Should it be a big deal, though?
There is an argument to be made for the conclusion that there’s nothing wrong with showing genitals in R-rated comic books, regardless of what the specific topic or aim of the story is. The world of mature entertainment is precisely one in which we don’t need to reinforce the notion that human genitals should be taboo.
Besides, it’s a strange demand that any given element in a work of entertainment should be “additive” to the story. Most things aren’t. Aesthetic choices often have nothing to do with whether they advance the plot or not: they are there for entirely different purposes. Likewise, it’s difficult to defend that showing explicit violence or gory details adds to the story in any important way. Yet, Western entertainment (most famously, Hollywood) has this double standard. It sends the message that violence is fine, but genitals are a step too far. Certainly, this message ought to be questioned.
Certain elements in a work of entertainment can be “additive” to more than the story. For instance, showing Batman’s genitals could ultimately help cement Black Label’s distinct approach as an R-rated series in a sufficiently subtle manner (without being too subtle). Furthermore, it helps humanize the Dark Knight in the eyes of the audience: this is not an alien character nor a modified organism. The point of Batman is that he’s just human, with human flaws and human features – from head to toe. After all, who doesn't take off their clothes after a long day? Maybe it’s not imperative to censor a superhero when we can otherwise show their human side, a side that can help make them relatable, especially if we’re talking about a comic book aimed explicitly at mature audiences. Censoring just seems like an unnecessary step.
Sure, in terms of plot, showing the genitals seems gratuitous, and this would be an important consideration if it were not for the fact that the industry has no qualms about depicting violence, darkness, and female sexualization – all of which are, by the same standards, just as unnecessary.

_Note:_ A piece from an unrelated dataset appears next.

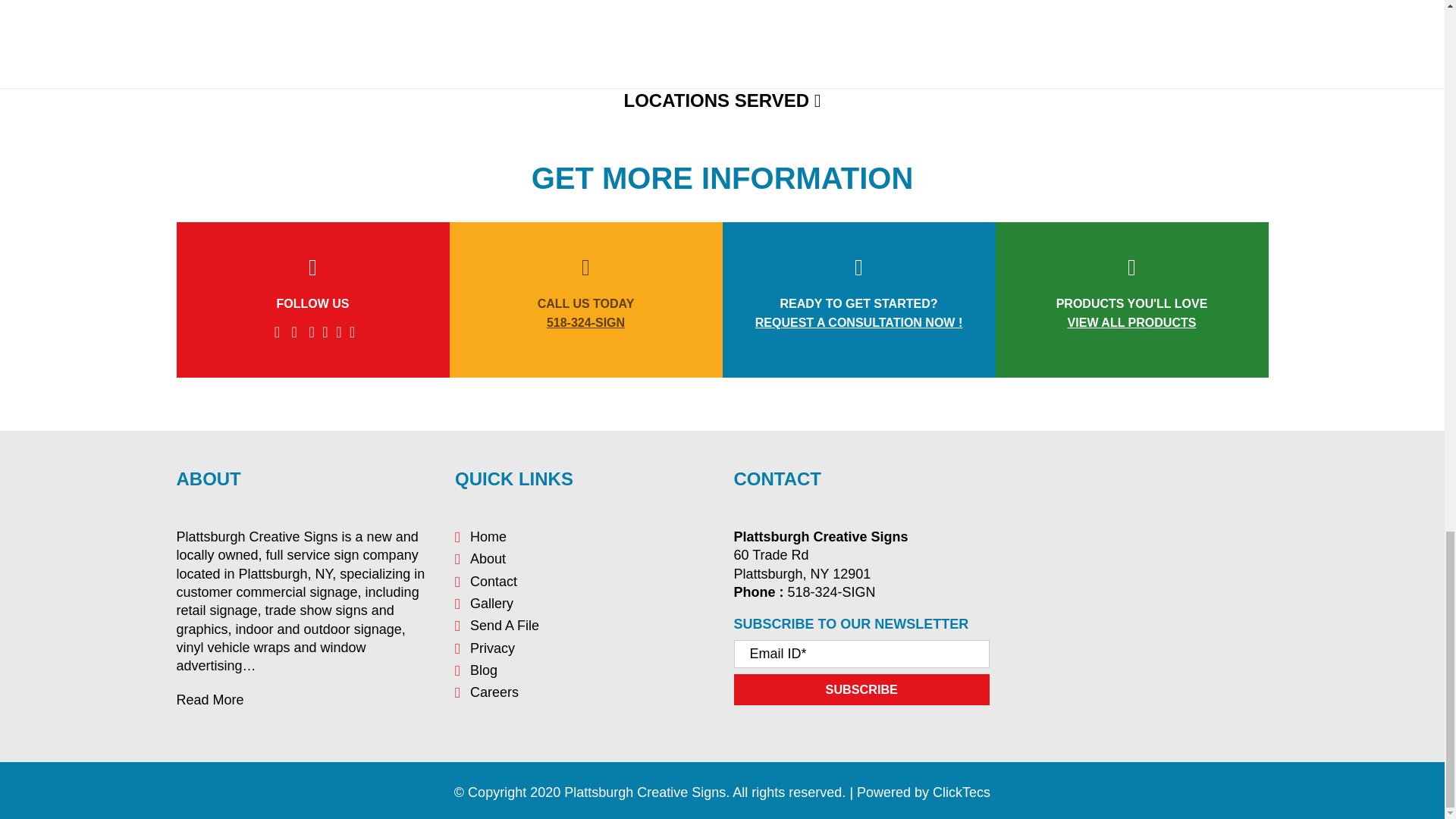
Subscribe (861, 689)
Iframe of Google map (355, 18)
Contact us map (1139, 578)
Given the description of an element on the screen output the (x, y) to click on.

In an ideal world, genitals wouldn’t be a noteworthy issue. However, today’s society demonizes them to the extent that whenever anyone shows theirs, even by accident, a scandal ensues. Sure, if someone doesn’t want to see them, then it’s better not to force it. Yet, one should expect that a mature person would be able to simply look at genitals with an objective (and healthy) detachment rather than with the eyes of judgment, desire, or indignation. But perhaps this is too much to ask. We are only animals, after all, driven in no small part by biological impulses.
Maybe there’s no pressing need to show a superhero's genitals in a series aimed specifically at adults. However, is there a pressing need to censor them? What do you think?